If you follow IT news and commentary around Architectures at the moment it might seem that Enterprise Architecture is in a bit of a quandary. On the one hand there seems broad agreement that to drive IT advantages in line with business needs, at speed, a sound architectural base is needed. What is also needed is efficient processes to drive this architecture.
On the other hand there are articles talking about Enterprise Architecture being broken, or of business irrelevance of architectural frameworks as we know them today; a view of self-referential documentation which only the architecture community ever really read, while others “haven’t got time for this, there is a business to run and improve”.
As reliance on IT increases (it certainly isn’t going away), and while new models of IT consumption and service delivery are morphed all the time, I believe architecture will become more important, not less. The problem, as with so many things, is one of communication. The challenge is to communicate relevance to business stakeholders and show how we are improving or introducing new and better business relevant services, and solving business problems through architecture. There is a need to create and communicate the base architecture to achieve this.
Although the aim of this post is not to compare and contrast the different frameworks and methodologies, a brief mention of the options does highlight some of the problems we face.
We have a LOT of choice around governance, framework, service and methodologies. (COBIT, Zachmann, Togaf, ITIL, Prince2, PMBOK, CMMI, MSP, FEA, DOGAF, ISO 20000, ISO 27000, Agile, Six Sigma/DMAIC, and Lean to name but a few). Of course you will notice that, while not all mentioned are directly comparable (they overlap, and also address slightly different concerns), it does illustrate that the landscape is far from simple.
As an aside, while it is not quite accurate and too simplistic to view COBIT as the “why”, ITIL as the “how”, or with other frameworks the “how” and “what”, it can serve as a useful starting point in questioning what you can get out of each, and mapping the overlapping functions in getting them to work together.
To further illustrate the complexity let’s briefly go back to 1987 and the Zachman framework with its 4 domains and numerous sub-domains as an initial point of reference.
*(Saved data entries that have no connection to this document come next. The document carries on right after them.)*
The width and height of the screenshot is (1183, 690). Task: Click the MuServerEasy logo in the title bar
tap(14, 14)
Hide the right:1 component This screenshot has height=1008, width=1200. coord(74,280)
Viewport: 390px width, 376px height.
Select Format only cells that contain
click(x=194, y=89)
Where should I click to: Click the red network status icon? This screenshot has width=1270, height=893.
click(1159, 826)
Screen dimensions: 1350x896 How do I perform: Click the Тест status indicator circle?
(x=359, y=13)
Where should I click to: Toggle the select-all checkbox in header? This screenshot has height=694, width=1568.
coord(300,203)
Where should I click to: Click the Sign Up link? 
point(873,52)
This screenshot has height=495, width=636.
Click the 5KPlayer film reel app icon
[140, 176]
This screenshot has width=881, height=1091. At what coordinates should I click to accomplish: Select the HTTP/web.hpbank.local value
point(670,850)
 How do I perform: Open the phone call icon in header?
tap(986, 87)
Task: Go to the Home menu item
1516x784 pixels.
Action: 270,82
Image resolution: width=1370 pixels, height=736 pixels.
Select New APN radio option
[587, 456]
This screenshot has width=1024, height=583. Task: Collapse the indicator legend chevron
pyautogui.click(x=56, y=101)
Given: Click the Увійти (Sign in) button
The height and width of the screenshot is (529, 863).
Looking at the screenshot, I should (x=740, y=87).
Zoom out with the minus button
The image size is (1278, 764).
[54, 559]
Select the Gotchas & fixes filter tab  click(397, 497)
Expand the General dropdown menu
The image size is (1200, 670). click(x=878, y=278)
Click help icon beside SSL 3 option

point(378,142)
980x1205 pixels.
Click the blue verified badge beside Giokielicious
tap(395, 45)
1) Process Domain – Business Context Engines, Planning Engines, Visualisation Engine, Business tools
2) Information/Knowledge Domain – Business Data, Business Profiles, Business Models, Data Models
3) Infrastructure Domain – Computers, Operating Systems, Display Devices, Networks
4) Organisation Domain – People, Roles, Organisational Structures, Alliances
Domains have been added in other frameworks and, as you can see, this isn’t getting any simpler even if the constructs are useful. Even a single domain can have mind boggling degrees of complexity.
If I take a component of the Infrastructure domain with which I am familiar (Network) there is a vast array of technology to architect around, each with their functional and deep technical specialists. From Software Defined Networking, Control Plane emulation and Policy creation, to layer 3 identity separation (LISP), OTV for layer 2 over Layer 3 tunneling, FabricPath and TRILL for layer 2 routing (MAC in MAC, MAC in UDP – no more spanning tree), and VXLAN (MAC in UDP) for extension of layer 2 segments over shared physical infrastructure, to name just a few recent headlining technologies. And this is just one small part of one sub-domain
You will, of course, have spotted an error in the complexity I have just outlined. A good base architecture will not have to architect around each new technology, but identify solutions to fit seamlessly into the architecture as they solve a business problem, enable a service, or support business functions. This is why architecture is there in the first place.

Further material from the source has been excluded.